By Lefteris Yallouros – Athens
The Hellenic Financial Stability Fund (HFSF), which was set up to bail out the country’s troubled lenders and is now the major shareholder of Greece’s four systemic banks, has turned away Eurobank’s request to call an extraordinary general meeting of shareholders in the next 20 days for a share capital increase.
Under existing law, the bank’s capital increase would only be covered by private investors.
Instead, the HFSF proposed the capital increase should proceed after legislation on a new legal framework for the recapitalization of the Greek banking system is voted in Parliament.
The new law is expected to be tabled in Parliament next week and be put to a vote immediately.
Analysts point out this is merely a technical issue which doesn’t threaten the bank’s recapitalization and doesn’t change the government’s intention to attract private investors to Eurobank.
Eurobank reportedly informed the HFSF of its decision to propose an immediate share capital increase so as to cover its capital requirements with a full refusal of the pre-emption rights of existing shareholders.

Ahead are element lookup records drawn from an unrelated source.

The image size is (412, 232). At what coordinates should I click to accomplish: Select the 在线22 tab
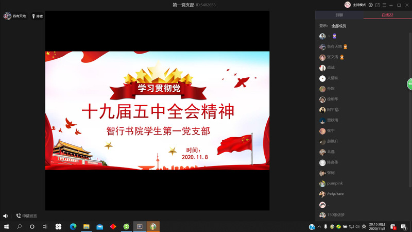click(387, 15)
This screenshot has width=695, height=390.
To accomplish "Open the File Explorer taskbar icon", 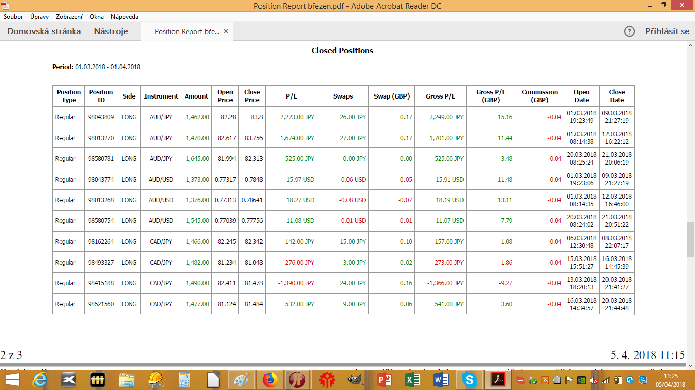I will (127, 380).
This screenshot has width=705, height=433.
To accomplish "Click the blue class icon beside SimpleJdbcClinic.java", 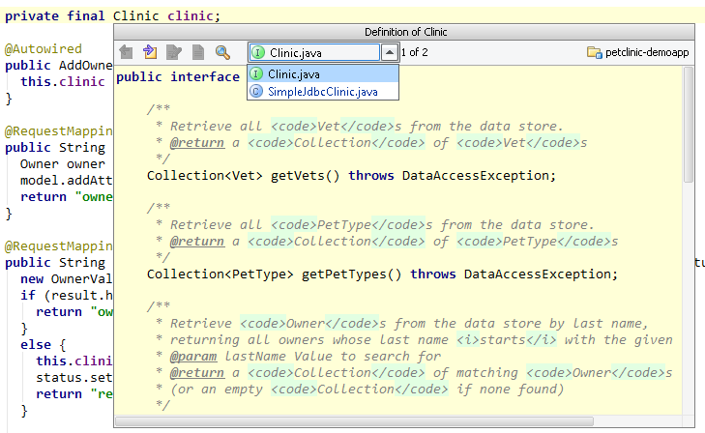I will coord(256,92).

The Fund was furious at the proposal of the Eurobank administration as, under the current legal framework, its exclusion from the share capital increase would slash its stake in the bank, thus harming the interests of taxpayers. Eurobank became 95 percent owned by the Hellenic Financial Stability Fund (HFSF) after it failed to attract private investment last year.

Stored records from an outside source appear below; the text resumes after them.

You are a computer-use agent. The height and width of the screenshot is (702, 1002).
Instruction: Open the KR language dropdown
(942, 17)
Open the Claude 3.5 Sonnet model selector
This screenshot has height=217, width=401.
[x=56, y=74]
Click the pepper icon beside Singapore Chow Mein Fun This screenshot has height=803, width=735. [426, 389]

The share sale is likely to heavily dilute the HFSF’s stake in the bank, making Eurobank the only one of Greece’s four major banks that has significant private sector ownership.
Eurobank is believed to have attracted private funds willing to invest in the bank’s capital increase. However, the fact that the government has not brought the new legislation on the recapitalization process to Parliament meant investors had to wait.
After the Bank of Greece announced the results of stress tests on Greek banks earlier this month, it was thought investors would be put off from covering Eurobank’s capital needs and that the bank would have to be handed money by the bailout cash available to the HFSF for the banking system. This doesn’t seem to be the case, as interest in Eurobank remains strong.
The HFSF intends, according to sources, to take part in the share capital increase in order for its share in the bank to remain above 50 pct. In order to achieve this, it is estimated it would have to pump EUR 600 – 750 million into Eurobank.
The issue has become political too as it is not clear what would happen if coalition government MPs decide to vote against the new legal framework in Parliament. Nonetheless, it won’t be easy for New Democracy or PASOK MPs to go against the wishes of the government on this issue, as the troika will most certainly not sign off on the evaluation of progress made in the adjustment program if the law is turned away by parliamentarians, meaning the next tranche of Greece’s rescue loan would be jeopardized.